On the viability of data collection using Google Rapid Response for enterprise-level malware research

Abstract

With the increasing number of attacks on enterprises, which often involves the deployment of some form of malware, an automated method for performing large-scale triage has become essential to the timely resolution of an incident. The purpose of this project is to combine the data collection capabilities of Google Rapid Response (GRR) with the flexible automation of Cuckoo Sandbox, to collect data for training machine learning models that perform triage on enterprise machines. To evaluate the viability of this approach, we investigate the artifacts that can be collected using GRR and whether they provide salient features for triage automation.

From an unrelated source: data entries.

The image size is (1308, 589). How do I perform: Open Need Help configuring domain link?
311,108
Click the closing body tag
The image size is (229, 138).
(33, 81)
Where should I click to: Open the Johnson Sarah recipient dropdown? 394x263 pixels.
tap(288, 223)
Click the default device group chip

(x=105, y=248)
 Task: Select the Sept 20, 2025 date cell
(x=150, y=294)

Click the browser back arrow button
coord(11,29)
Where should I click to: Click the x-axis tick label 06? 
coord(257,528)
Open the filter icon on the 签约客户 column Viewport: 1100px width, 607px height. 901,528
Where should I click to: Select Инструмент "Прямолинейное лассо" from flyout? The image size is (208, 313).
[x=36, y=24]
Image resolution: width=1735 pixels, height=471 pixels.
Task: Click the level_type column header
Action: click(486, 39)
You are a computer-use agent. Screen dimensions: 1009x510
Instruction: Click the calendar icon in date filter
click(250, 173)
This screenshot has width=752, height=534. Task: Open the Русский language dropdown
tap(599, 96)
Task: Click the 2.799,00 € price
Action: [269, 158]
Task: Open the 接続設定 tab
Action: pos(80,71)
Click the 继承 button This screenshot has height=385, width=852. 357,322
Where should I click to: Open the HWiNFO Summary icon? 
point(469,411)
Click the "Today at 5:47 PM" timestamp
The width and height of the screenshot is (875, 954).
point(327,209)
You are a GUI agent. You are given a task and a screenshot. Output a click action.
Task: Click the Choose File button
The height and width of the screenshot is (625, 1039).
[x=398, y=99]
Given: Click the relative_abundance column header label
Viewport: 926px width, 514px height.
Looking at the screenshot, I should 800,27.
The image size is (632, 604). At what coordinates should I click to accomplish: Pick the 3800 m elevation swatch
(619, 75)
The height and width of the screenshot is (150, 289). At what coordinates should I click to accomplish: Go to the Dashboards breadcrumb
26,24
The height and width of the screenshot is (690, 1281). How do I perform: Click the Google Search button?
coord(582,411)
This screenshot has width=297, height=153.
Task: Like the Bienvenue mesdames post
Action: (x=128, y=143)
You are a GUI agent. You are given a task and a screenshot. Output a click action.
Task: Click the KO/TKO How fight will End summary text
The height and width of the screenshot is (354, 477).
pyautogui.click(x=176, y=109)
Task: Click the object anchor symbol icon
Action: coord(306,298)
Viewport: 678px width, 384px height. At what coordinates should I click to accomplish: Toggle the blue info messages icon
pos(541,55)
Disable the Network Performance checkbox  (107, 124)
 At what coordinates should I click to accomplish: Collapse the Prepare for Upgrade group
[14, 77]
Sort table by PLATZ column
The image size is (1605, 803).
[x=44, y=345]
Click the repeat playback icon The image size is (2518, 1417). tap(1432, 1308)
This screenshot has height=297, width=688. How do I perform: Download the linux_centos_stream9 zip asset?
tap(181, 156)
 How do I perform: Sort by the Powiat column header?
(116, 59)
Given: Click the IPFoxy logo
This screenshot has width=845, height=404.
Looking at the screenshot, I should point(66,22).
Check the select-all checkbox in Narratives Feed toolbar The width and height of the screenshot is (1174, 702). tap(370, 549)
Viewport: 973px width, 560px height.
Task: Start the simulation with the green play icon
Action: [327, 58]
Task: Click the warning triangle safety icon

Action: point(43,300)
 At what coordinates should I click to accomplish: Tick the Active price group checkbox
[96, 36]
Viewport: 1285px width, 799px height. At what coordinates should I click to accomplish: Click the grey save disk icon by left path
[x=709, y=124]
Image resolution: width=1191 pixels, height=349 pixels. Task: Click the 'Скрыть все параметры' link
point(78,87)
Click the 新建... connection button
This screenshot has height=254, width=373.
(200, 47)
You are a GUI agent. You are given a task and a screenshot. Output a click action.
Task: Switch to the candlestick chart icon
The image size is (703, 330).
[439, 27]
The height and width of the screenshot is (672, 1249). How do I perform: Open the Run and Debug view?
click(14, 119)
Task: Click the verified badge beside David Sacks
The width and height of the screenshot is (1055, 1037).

Furthermore, we consider the speed of data collection and the consistency of the collected data when scaling the analysis environment to include more machines. Moreover, we develop multiple simulations of benign computer usage for both generating the benign dataset and as real-world background activities when injecting malware samples. Examples of the simulations include surfing the web, using a word editor, and python coding using an IDE. We investigated a total of 39 Windows artifacts that can be remotely collected using GRR's StartFlowAndWait API. StartFlowAndWait blocks execution until the artifacts are collected or until an error message is received. Collecting all 39 artifacts required over 1 h on a dedicated network connection between the analysis VM and the GRR server. However, handpicking only 11 artifacts reduces the average data collection time to 4 min. We also found that increasing the number of analysis machines caused less artifacts to be successfully collected. This drop in reliability is due to network congestion and the waste of other computing resources from the blocking mechanism of StartFlowAndWait. Although GRR is designed for large-scale deployment, we found that the default configuration of GRR is not sufficient for malware research data collection when using StartFlowAndWait instead of StartFlow.